Watchdog calls for check of power plants
China's top environmental watchdog yesterday called for a crackdown on power plants built in violation of rules.
Environmental protection authorities across the country were asked to thoroughly check power plants that are under construction or planned to see if they have undergone environment impact assessment.
Those launched without an impact assessment or approval from environment authorities will be stopped or required to go through necessary procedures.
Authorities will refuse to take applications from companies which do not clean up their act.
They will also supervise approved projects or those already under construction and urge them to implement environmental protection measures.
Due to the country's soaring demand for power, a large number of power plants have been built in the last year with no regard to national polices, said Pan Yue, vice-minister of the State Environmental Protection Administration, yesterday.
That leads to more projects under construction than those that had been planned and goes beyond the capacity of the country's resources and environment, he said.
According to Pan, in the first 11 months of the year, the administration received environmental assessment impact reports on 200 power plants with a capacity of 175.6 million kilowatts.
Among them, 94 were approved. They have a capacity of 80.8 million kilowatts. The rest were either rejected or are being dealt with.
The peak time was in September, October and November, when 50, 43 and 46 projects were submitted to the administration.
The phenomenon shows that development has derailed from normal track, Pan said.
The 200 projects are scattered all over the country with the exception of Beijing, South China's Hainan Province and Southwest China's Tibet Autonomous Region.
Pan said if all of the 200 projects are put into operation, the consumption of coal in the country will grow by more than 400 million tons a year.
At the same time, those plants could discharge an additional 5 million tons of sulfur dioxide and 53.3 million tons of smoke and dust each year if no pollution control measures are taken.

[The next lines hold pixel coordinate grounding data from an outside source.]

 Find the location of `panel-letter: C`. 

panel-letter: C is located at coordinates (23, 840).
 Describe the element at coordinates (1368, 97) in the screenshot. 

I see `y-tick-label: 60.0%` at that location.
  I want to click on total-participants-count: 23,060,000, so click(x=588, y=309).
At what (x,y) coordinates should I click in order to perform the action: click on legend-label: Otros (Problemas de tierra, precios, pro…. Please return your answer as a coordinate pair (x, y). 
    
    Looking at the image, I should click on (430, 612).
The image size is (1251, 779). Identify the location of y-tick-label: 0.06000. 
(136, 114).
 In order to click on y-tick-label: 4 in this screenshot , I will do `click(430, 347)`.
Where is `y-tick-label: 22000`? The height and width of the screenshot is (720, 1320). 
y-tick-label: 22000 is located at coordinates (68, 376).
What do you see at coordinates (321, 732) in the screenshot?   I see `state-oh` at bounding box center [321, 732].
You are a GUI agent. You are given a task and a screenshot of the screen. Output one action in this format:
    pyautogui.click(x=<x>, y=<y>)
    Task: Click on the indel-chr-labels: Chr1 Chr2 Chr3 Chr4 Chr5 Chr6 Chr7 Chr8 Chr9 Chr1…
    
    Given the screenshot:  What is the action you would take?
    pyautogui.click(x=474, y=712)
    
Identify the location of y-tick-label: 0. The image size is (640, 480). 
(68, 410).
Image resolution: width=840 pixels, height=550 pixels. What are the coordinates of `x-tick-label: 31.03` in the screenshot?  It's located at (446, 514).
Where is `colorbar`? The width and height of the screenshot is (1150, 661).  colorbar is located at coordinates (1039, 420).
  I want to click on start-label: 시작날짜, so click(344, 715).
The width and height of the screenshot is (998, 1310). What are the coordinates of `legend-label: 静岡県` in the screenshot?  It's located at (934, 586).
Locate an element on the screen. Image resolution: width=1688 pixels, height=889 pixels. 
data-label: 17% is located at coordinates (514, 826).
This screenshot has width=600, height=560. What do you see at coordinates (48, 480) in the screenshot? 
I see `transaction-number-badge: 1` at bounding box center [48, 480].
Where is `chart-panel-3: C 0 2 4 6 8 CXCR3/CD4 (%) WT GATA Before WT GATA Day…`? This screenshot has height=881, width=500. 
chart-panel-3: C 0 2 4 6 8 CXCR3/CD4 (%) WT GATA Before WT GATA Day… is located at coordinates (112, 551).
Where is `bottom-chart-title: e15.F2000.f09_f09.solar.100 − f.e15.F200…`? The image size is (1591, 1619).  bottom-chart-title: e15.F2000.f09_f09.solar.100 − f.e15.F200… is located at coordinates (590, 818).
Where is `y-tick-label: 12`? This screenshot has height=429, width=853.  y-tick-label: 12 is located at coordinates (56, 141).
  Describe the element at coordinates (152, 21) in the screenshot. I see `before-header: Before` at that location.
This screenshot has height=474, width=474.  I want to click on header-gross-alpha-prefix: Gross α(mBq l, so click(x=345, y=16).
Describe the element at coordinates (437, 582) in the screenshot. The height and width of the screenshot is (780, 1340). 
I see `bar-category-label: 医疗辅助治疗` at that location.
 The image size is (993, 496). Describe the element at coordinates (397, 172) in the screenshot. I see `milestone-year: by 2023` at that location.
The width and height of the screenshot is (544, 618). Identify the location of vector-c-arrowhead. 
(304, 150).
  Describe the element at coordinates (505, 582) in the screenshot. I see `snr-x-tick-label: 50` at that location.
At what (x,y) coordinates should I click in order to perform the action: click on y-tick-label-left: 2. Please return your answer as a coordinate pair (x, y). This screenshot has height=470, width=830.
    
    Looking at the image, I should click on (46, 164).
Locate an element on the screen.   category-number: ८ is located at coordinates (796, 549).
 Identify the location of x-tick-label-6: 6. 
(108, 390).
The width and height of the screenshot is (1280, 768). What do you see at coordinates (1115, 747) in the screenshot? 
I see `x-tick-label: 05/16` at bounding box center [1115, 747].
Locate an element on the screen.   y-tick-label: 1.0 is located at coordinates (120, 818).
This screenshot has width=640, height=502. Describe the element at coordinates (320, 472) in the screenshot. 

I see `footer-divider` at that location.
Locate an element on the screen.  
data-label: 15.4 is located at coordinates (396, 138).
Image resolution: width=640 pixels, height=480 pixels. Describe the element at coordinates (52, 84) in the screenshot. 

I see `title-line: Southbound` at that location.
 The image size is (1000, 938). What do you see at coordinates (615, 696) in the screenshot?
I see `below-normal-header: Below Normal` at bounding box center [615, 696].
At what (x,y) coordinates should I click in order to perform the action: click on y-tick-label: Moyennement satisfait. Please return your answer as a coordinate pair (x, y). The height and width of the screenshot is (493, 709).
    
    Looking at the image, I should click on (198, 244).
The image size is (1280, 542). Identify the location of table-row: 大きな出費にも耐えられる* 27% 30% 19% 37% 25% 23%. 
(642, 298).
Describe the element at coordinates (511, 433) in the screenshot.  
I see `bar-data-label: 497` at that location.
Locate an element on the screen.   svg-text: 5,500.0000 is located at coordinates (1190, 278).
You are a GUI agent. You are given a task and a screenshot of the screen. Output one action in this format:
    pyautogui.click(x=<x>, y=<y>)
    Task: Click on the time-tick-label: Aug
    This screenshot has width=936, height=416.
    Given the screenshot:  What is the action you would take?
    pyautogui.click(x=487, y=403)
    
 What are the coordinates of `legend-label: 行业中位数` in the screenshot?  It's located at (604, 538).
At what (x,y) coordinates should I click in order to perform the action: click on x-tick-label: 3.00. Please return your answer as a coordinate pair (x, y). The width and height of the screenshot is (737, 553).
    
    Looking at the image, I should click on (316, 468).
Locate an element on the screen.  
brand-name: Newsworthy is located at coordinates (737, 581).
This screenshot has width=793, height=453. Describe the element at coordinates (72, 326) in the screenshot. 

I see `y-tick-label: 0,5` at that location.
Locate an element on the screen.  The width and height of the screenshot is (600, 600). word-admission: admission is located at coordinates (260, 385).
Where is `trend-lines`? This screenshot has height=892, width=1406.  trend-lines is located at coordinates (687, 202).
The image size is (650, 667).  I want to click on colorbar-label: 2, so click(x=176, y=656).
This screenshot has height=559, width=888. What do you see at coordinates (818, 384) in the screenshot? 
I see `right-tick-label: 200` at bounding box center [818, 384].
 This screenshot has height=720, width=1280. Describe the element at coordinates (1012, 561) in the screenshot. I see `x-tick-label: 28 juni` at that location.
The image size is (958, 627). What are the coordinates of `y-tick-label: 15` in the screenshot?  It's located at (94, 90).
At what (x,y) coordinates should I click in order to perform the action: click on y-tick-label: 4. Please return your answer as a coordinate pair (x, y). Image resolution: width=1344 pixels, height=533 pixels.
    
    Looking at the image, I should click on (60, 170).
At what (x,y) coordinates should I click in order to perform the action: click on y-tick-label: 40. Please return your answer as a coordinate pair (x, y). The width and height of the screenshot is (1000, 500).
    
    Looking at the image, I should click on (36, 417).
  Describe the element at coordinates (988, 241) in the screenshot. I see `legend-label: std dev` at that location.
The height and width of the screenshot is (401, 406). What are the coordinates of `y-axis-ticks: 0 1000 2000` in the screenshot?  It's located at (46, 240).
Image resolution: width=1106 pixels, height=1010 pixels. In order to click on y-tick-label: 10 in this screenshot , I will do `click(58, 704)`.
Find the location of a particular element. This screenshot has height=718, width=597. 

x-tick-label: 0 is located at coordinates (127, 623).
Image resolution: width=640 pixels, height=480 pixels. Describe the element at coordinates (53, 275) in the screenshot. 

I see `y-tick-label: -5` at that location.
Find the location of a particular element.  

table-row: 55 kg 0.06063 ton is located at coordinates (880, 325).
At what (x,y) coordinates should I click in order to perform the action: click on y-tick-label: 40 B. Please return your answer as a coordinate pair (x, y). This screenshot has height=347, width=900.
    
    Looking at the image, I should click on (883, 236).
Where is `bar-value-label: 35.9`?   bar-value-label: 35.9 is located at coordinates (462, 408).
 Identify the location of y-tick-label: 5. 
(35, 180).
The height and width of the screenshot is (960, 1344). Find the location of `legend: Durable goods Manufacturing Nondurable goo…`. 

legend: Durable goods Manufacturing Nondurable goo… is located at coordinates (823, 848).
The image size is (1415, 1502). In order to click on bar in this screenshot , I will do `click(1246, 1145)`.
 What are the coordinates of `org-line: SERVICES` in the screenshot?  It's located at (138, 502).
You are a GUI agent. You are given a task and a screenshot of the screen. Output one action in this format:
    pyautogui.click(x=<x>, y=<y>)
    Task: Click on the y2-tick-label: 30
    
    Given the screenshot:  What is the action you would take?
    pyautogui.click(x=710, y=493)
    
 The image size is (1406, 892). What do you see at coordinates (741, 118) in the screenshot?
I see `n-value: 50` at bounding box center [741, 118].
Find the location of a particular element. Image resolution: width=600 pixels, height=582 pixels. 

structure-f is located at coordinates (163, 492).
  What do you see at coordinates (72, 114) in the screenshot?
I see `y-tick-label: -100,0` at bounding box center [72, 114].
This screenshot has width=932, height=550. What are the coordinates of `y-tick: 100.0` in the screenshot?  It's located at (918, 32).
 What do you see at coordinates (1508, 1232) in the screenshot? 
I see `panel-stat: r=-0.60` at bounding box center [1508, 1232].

That could make it hard for some provinces and regions to reach their sulfur dioxide control targets and cause serious pollution, Pan said.
He said to assess the environment impact of power plants, full consideration should be given to the status and capacity of the environment where the plants are to be built.
In regions where there are more plants than the environment can sustain, strict reduction measures should be taken to ensure that the discharge of pollutants does not increase.
In northern regions which are short of water, the building of power plants must go through strict feasibility study. For projects in such regions, the use of underground water is banned.
Pan said the administration will also take similar actions to check sectors such as steel, cement and electrolyte aluminium.